Opening the border to pull in millions of new workers to support the baby boomers is attractive. But the problem is those young workers eventually grow old themselves and will use social security in their old age too. It's just going to create even more debt. Realistically, we need to switch from SS to a 401k type of plan, make serious cuts to both military and social services across the board. Taxing the rich won't solve this, because then the rich will flee to tax havens.
The only other solution is hyperinflation, like what Germany did in the Weimar days, which solved their debt but destroyed the government and led to the rise of people like Hitler.
Voters like subsidies and free shit and bullshit jobs and government contracts and grant money and no risk returns. The academic study of magic, oops Modern Monetary Theory is an economic study to intentionally collapse western civilization.

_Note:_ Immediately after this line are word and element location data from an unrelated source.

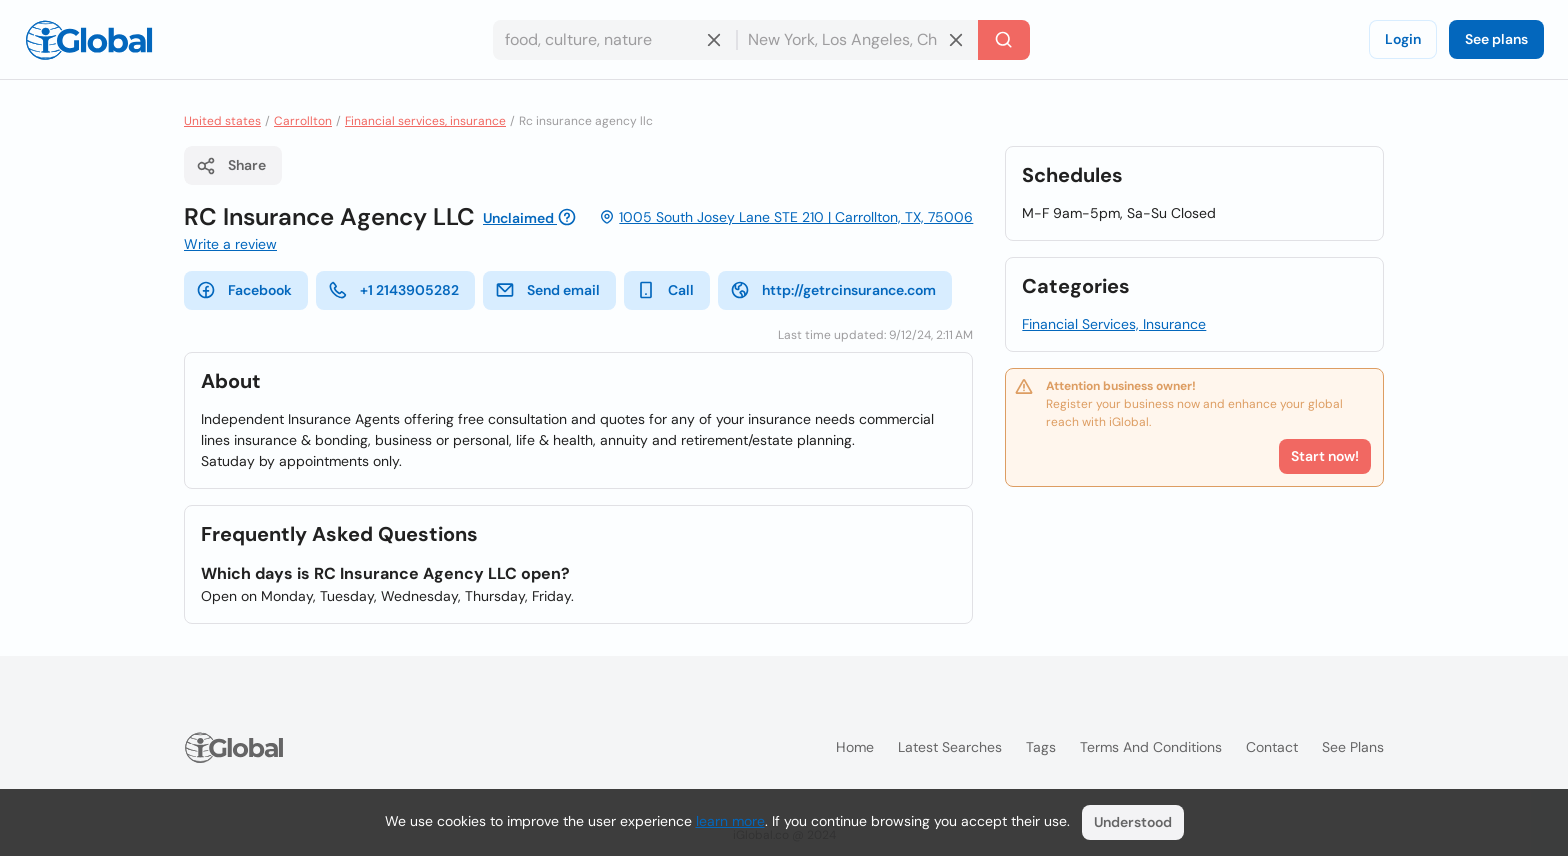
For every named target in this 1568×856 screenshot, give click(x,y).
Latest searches (950, 747)
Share (231, 166)
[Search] (1004, 40)
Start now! (1325, 456)
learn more (730, 821)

They're not pretending anything, they're just doing a job. They make no promises as to the long-term viability of what they're doing. You seem to assume that because they're doing it, they think it's sustainable. Actually they're just the distillation of voters' motivations.
Actually they’re just the distillation of
voters’re-election motivations.It’s so fucking easy to solve all this shit by having catastrophic government insurance that kicks in at a percentage of AGI. NO EXCEPTIONS. But the Medicare/medicaid grifter running the country, Zients, wouldn’t like that.
They won’t even allow you to buy catastrophic insurance, they sure as hell aren’t going to supply it.
Future generations? Sounds like their problem. They didn’t get to vote on it? Too bad, they should have been born sooner. You snooze, you lose.
The reality raises questions about the kind of future we want to leave for the next generation.
Spoiler alert. They'll need to know Chinese.
China is an economic, demographic, and social disaster area. They are lucky if they are even around as a nation half a century from now.
And saying that they need to “know Chinese” makes about as much sense as saying that someone needs to “know European”. There is no such language as “Chinese”.
Well, I mean, "The free fall we're in isn't sustainable" is certainly a true thing to say when you've jumped off the top of a skyscraper, and are passing the 20th floor. But I'm not sure that it's really a useful thing to say at this point.
When Gingrich spiked the balanced budget amendment back in '95, instead of making a serious effort to pass it, we probably passed the point where actually preventing a crash was politically possible.
Responding to the 2008 crash by redoubling spending increases probably caused us to pass the point where avoiding the crash was economically possible.
Responding to Covid by turning the borrowing up to 11 was the economic equivalent of the falling guy firing up a rocket backpack and going into a vertical power dive. It probably moved the inevitable crash up by a decade, easy.
At this point, the appropriate topic for discussion is what to do when the crash comes, and how to prepare for it. It's already way too late to avoid.
De Rugy needs to stop pretending that she’s a libertarian or an economist.